A Deliberate Mis-Reid
The Senate majority leader's convenient use of the pope.
12:00 AM, Apr 17, 2007 • By CHRISTOPHER LEVENICK
ON EASTER SUNDAY, with the exhausting round of Holy Week liturgies completed, Pope Benedict XVI offered the customary papal address, Urbi et orbi, to the city and to the world. The atmosphere was festive--tulips and apple blossoms adorned the central loggia of St. Peter's Basilica--but reports of the speech have been markedly somber. Understandably so, for it was there that Benedict declared, "nothing positive comes from Iraq, torn apart by continual slaughter as the civilian population flees."
The pope's simple and largely incontrovertible observation has unfortunately been wrenched from its original context and put to the service of other, quite different, purposes. Most notably, Senate Majority Leader Harry Reid has lately taken to invoking the authority of Pope Benedict. In a recent press release, Sen. Reid repeatedly referred to Benedict's address, suggesting that the pope's remarks support Reid's case for a phased withdrawal of American forces from Iraq. They do no such thing.

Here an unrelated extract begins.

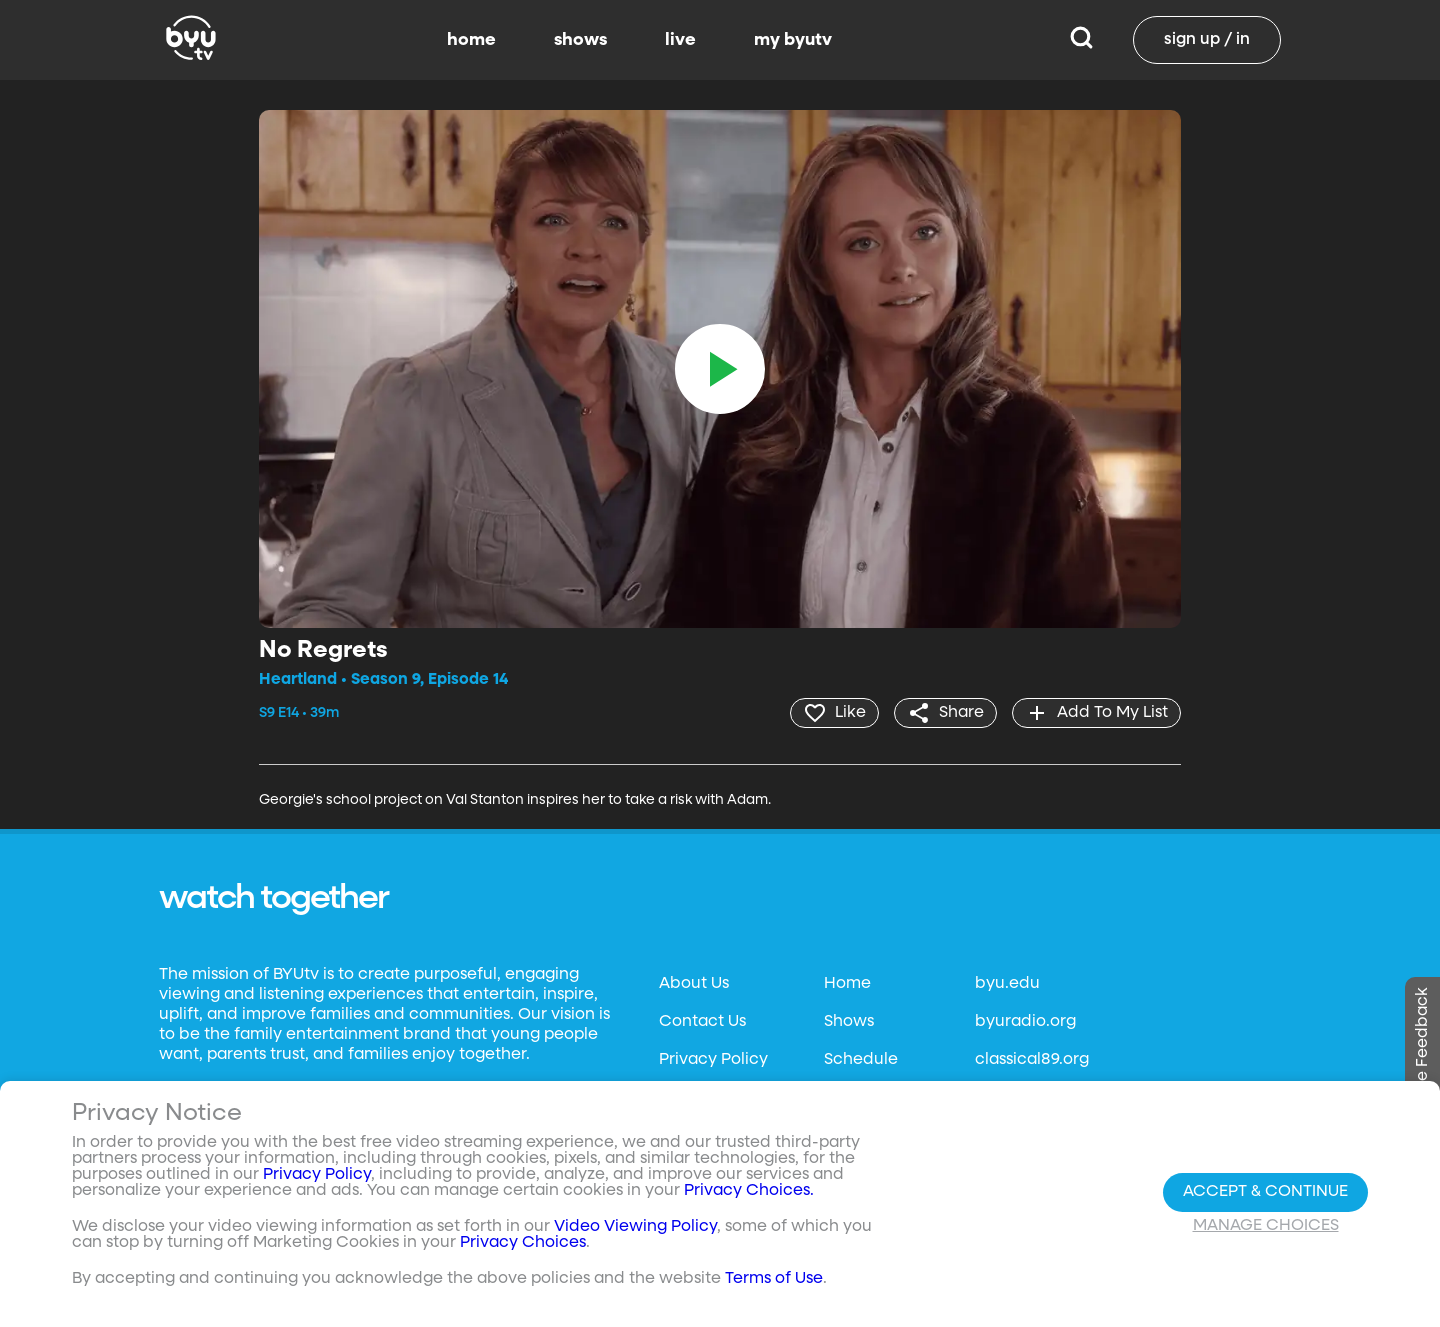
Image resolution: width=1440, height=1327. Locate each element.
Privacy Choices (523, 1243)
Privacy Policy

A bit of context is in order. Benedict's address was not primarily concerned with Iraq, nor with the United States, nor even with affairs of state. Rather, it was first and foremost a reflection on the promise of Easter--a promise that, as Benedict put it, "by His rising the Lord has not taken away suffering and evil from the world but has vanquished them at their roots by the superabundance of His grace."
Suffering and evil persist, however, and Benedict recounted many of the "[n]atural calamities and human tragedies that cause innumerable victims and enormous material destruction." He lamented "the scourge of hunger, of incurable diseases, of terrorism and kidnapping of people, of the thousand faces of violences which some people attempt to justify in the name of religion, of contempt for life, of the violation of human rights and the exploitation of persons." He bemoaned crises in Madagascar, the Solomon Islands, Latin America, Darfur, the Congo, Somalia, Zimbabwe, East Timor, Sri Lanka, Afghanistan, Israel, and the Palestinian territories. Only then did Benedict devote one-half of one sentence to the subject of Iraq; indeed, on a word-count basis, mention of Iraq constitutes about 1 percent of his entire address.